È poi intervenuta la D.ssa Uliana Bianchi che ha evidenziato come, più che di una inaugurazione, si tratti di una riattivazione in quanto l’ambulatorio di ginecologia fu tra i primi ad essere attivo all’apertura del Centro, poi una serie di condizioni, soprattutto economiche, ne decretarono la chiusura.
Oggi una riorganizzazione delle attività e risorse del distretto, ha creato le condizioni ottimali per riavviare l’attività ambulatoriale di ginecologia che si occuperà della fisiologia e della cura delle patologie inerenti l’apparato genitale femminile, assistendo la donna in tutte le fasce d’età, dalla pubertà, nel periodo fertile, nella preparazione del parto, in menopausa e nella postmenopausa e sarà riferimento per le donne che potranno attivare anche un giusto percorso di prevenzione.

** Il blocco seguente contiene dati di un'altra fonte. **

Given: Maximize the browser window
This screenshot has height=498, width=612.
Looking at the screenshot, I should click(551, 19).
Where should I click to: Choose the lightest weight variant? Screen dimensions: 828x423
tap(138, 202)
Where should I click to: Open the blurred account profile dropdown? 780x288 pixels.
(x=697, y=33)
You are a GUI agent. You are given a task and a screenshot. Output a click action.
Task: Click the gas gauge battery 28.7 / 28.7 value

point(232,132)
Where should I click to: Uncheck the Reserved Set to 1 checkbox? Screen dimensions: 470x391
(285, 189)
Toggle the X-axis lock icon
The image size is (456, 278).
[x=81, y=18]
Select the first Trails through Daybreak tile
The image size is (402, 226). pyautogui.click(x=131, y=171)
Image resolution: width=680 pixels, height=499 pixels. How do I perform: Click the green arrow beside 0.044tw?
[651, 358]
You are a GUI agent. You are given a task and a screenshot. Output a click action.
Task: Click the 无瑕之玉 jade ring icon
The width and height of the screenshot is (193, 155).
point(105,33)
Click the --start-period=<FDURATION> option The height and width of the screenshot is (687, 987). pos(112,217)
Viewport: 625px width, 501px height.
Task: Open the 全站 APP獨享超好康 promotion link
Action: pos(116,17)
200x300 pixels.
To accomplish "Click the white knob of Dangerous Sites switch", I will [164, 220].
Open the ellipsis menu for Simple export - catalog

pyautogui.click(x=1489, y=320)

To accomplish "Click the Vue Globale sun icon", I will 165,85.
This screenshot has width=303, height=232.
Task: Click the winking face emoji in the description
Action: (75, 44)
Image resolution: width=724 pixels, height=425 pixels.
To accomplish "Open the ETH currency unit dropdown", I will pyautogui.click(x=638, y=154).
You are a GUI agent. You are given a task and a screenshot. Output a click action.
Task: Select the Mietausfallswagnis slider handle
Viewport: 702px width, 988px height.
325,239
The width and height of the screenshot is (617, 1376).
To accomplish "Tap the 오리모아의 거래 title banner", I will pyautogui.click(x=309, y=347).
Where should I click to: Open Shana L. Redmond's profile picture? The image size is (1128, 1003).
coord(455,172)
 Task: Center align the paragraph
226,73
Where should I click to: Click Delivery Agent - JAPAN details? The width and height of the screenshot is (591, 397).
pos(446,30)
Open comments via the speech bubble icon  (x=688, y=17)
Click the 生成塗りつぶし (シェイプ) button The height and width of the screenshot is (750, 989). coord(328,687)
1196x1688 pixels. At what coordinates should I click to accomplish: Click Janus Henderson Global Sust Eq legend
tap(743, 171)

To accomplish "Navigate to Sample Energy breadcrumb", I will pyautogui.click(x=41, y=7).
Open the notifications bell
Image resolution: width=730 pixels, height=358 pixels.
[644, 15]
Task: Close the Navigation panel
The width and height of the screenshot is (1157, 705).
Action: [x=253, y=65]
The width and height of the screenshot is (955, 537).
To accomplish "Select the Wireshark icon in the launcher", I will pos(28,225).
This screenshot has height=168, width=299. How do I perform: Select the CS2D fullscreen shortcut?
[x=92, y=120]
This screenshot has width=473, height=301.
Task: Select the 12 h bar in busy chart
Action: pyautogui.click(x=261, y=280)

Il Dott. Giuseppe Quintavalle ha illustrato brevemente la situazione sanitaria della Regione Lazio e soprattutto della Asl Roma 5, elogiando il buon operato sul territorio grazie anche alla sinergia ed integrazione con la parte politica.
Ha poi evidenziato i nuovi progetti allo studio per consentire una sempre più capillare e pronta risposta alle esigenze dei cittadini, prevedendo anche una possibile apertura di un centro contro la violenza di genere. Ha quindi evidenziato quanto sia necessario operare per una “sanità personalizzata” che ponga una sempre maggiore attenzione al malato.
Ha poi concluso complimentandosi con il Centro Socio Sanitario di Segni per l’efficienza e l’organizzazione, con la promessa che nuovi servizi saranno attivati, una volta recepiti dall’Amministrazione comunale, idonei locali.

 

Un brindisi augurale ha concluso l’intensa manifestazione, nella certezza che l’apertura del nuovo servizio va a rafforzare la rete sanitaria territoriale in linea con i reali bisogni dei cittadini.